EXERCISE INPUTS Block Start
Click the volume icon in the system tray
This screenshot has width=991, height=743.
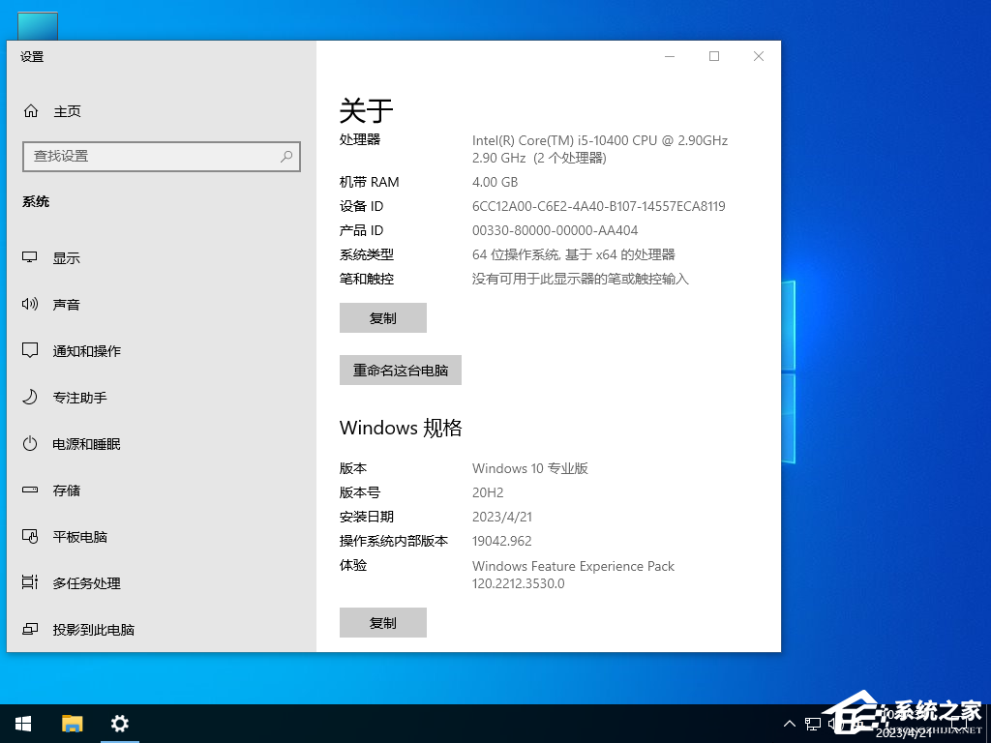pyautogui.click(x=834, y=723)
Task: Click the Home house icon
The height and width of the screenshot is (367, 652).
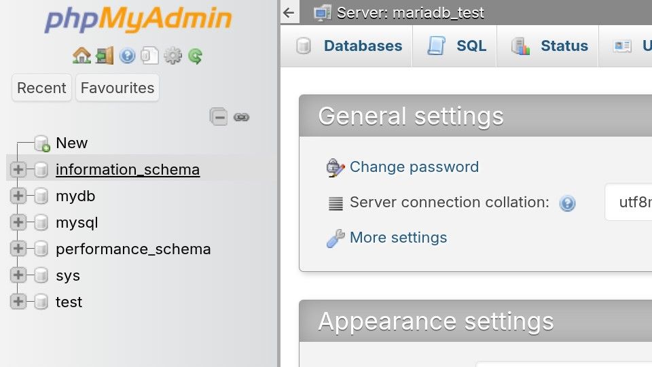Action: pos(82,56)
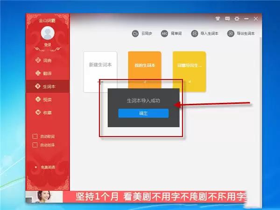This screenshot has width=280, height=210.
Task: Click the 云同步 cloud sync icon
Action: pyautogui.click(x=135, y=34)
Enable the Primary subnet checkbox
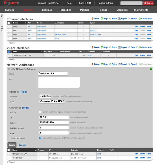This screenshot has width=157, height=165. click(x=40, y=112)
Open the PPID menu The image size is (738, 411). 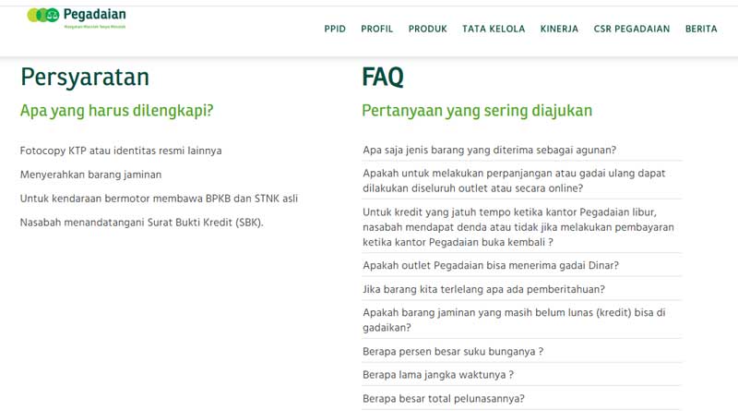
EXERCISE INPUTS Block End
TO DO: Pictures stay out; all other material above is restated word for word.

EXPECTED ANSWER:
Click the volume icon in the system tray
This screenshot has width=991, height=743.
pyautogui.click(x=834, y=723)
Task: Click the Home house icon
The height and width of the screenshot is (367, 652).
Action: pos(82,56)
This screenshot has width=280, height=210.
Task: Click the 云同步 cloud sync icon
Action: pyautogui.click(x=135, y=34)
Enable the Primary subnet checkbox
This screenshot has width=157, height=165. click(x=40, y=112)
Open the PPID menu The image size is (738, 411). 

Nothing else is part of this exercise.